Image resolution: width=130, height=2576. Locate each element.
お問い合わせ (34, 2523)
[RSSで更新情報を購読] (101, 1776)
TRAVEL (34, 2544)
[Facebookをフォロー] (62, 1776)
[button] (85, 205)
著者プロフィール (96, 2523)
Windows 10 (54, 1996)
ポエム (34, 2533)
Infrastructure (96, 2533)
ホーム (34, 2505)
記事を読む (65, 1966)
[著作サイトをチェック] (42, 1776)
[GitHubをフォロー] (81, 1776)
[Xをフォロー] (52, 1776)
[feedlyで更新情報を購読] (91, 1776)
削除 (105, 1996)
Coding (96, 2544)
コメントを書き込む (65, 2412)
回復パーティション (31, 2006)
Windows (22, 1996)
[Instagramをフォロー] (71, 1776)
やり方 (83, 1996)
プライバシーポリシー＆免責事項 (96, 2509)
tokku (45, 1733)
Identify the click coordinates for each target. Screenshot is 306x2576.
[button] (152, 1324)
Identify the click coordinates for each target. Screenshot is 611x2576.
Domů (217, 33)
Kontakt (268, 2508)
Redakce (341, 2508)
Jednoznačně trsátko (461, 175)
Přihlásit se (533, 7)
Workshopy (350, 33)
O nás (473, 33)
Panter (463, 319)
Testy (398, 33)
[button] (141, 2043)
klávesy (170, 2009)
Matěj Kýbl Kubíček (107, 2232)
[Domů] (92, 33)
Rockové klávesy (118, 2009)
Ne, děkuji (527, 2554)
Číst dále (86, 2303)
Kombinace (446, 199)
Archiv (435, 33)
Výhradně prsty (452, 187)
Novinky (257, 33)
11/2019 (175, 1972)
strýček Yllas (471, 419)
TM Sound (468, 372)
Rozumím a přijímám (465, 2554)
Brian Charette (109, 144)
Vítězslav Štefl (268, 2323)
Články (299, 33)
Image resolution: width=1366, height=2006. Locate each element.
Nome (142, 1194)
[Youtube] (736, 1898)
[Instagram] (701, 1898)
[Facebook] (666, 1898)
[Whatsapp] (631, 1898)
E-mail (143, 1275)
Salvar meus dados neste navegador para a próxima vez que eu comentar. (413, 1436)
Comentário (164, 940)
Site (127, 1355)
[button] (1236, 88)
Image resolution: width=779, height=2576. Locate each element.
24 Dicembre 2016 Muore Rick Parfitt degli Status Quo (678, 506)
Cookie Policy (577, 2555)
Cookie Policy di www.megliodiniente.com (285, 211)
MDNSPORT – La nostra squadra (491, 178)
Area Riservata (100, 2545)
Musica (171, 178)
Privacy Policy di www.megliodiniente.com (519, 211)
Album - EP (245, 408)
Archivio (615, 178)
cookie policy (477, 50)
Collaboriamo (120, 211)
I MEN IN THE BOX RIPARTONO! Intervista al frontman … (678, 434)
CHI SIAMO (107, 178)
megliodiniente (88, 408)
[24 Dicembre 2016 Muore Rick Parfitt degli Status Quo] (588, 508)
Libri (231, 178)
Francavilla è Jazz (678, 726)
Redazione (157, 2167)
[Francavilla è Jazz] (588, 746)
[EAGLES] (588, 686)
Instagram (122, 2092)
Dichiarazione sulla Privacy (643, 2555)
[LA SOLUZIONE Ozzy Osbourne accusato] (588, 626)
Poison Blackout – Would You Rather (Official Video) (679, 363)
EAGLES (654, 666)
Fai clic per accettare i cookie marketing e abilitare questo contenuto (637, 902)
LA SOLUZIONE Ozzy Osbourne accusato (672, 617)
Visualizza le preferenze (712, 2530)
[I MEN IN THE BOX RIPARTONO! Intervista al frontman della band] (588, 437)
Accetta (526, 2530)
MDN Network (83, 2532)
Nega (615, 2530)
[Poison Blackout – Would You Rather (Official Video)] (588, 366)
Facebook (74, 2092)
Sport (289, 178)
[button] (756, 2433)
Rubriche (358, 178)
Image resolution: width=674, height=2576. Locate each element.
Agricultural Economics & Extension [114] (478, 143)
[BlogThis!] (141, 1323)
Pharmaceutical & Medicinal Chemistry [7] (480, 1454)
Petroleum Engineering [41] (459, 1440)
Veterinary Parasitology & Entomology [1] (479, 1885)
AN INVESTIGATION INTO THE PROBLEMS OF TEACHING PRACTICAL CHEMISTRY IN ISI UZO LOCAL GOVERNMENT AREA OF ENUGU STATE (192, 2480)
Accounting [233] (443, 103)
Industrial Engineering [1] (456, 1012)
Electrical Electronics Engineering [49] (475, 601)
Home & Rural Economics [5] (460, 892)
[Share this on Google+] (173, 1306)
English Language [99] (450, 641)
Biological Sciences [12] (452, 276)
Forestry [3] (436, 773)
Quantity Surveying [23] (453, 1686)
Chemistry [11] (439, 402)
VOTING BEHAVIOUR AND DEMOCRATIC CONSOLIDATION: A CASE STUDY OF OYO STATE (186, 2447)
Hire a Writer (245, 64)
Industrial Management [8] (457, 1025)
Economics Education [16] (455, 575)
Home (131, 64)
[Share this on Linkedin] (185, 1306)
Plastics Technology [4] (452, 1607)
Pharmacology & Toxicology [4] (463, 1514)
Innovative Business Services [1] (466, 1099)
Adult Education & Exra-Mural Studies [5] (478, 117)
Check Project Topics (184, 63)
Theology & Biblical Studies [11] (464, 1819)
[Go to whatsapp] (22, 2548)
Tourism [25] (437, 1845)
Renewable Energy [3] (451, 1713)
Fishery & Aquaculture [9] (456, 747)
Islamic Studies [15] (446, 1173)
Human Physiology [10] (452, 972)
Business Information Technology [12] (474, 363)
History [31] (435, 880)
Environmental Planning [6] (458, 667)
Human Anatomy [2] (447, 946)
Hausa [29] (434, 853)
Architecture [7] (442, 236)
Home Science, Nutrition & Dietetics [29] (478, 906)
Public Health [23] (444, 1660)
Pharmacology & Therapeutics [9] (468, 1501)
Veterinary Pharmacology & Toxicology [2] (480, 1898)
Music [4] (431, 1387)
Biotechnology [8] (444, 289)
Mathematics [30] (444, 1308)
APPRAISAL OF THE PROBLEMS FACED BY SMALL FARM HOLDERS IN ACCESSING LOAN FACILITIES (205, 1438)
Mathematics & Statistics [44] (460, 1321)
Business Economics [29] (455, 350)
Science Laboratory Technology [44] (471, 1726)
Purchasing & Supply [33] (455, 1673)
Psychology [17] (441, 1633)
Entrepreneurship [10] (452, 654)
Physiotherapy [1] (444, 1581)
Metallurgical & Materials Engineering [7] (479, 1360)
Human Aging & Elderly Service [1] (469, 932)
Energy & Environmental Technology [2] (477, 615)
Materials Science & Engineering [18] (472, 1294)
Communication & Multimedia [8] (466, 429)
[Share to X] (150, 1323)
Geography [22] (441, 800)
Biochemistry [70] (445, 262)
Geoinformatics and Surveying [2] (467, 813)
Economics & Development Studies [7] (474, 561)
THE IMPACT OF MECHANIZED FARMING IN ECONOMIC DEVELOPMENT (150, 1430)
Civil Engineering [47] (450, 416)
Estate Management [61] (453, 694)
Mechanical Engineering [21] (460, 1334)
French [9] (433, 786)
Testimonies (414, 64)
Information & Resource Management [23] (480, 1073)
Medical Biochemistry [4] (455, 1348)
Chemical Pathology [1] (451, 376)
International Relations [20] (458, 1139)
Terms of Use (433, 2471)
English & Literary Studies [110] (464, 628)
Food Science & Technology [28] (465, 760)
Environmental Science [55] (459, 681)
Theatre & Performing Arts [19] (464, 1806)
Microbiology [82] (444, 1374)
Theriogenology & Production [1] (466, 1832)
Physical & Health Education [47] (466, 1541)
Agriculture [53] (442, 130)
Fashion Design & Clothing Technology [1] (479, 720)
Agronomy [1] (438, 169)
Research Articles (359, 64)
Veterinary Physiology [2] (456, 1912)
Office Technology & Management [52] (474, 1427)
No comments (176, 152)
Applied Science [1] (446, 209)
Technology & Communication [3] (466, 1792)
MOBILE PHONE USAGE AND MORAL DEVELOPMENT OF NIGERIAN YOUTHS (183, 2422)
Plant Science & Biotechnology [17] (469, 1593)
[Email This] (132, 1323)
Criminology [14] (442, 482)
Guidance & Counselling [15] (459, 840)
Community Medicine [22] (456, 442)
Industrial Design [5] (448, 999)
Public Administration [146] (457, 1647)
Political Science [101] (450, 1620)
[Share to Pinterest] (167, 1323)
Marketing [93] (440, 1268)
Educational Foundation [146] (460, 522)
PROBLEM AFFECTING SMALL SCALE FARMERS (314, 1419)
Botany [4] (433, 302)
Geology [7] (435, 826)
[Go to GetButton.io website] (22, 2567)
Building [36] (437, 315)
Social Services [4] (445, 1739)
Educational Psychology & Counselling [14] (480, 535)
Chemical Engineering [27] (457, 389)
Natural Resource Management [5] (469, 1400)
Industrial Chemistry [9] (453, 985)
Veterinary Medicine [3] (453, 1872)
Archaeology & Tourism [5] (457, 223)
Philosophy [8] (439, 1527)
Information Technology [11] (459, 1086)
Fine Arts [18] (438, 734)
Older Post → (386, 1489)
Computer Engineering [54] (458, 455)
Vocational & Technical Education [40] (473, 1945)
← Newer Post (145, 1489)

########

[GOAL OF THE EXERCISE]
Given the records above, restate word for word only the lines starting at the one with "Human Aging & Elderly Service [1] (469, 932)" and ending at the one with "Technology & Communication [3] (466, 1792)".

[RESPONSE TO THE EXERCISE]
Human Aging & Elderly Service [1] (469, 932)
Energy & Environmental Technology [2] (477, 615)
Materials Science & Engineering [18] (472, 1294)
Communication & Multimedia [8] (466, 429)
[Share to X] (150, 1323)
Geography [22] (441, 800)
Biochemistry [70] (445, 262)
Geoinformatics and Surveying [2] (467, 813)
Economics & Development Studies [7] (474, 561)
THE IMPACT OF MECHANIZED FARMING IN ECONOMIC DEVELOPMENT (150, 1430)
Civil Engineering [47] (450, 416)
Estate Management [61] (453, 694)
Mechanical Engineering [21] (460, 1334)
French [9] (433, 786)
Testimonies (414, 64)
Information & Resource Management [23] (480, 1073)
Medical Biochemistry [4] (455, 1348)
Chemical Pathology [1] (451, 376)
International Relations [20] (458, 1139)
Terms of Use (433, 2471)
English & Literary Studies [110] (464, 628)
Food Science & Technology [28] (465, 760)
Environmental Science [55] (459, 681)
Theatre & Performing Arts [19] (464, 1806)
Microbiology [82] (444, 1374)
Theriogenology & Production [1] (466, 1832)
Physical & Health Education [47] (466, 1541)
Agriculture [53] (442, 130)
Fashion Design & Clothing Technology [1] (479, 720)
Agronomy [1] (438, 169)
Research Articles (359, 64)
Veterinary Physiology [2] (456, 1912)
Office Technology & Management [52] (474, 1427)
No comments (176, 152)
Applied Science [1] (446, 209)
Technology & Communication [3] (466, 1792)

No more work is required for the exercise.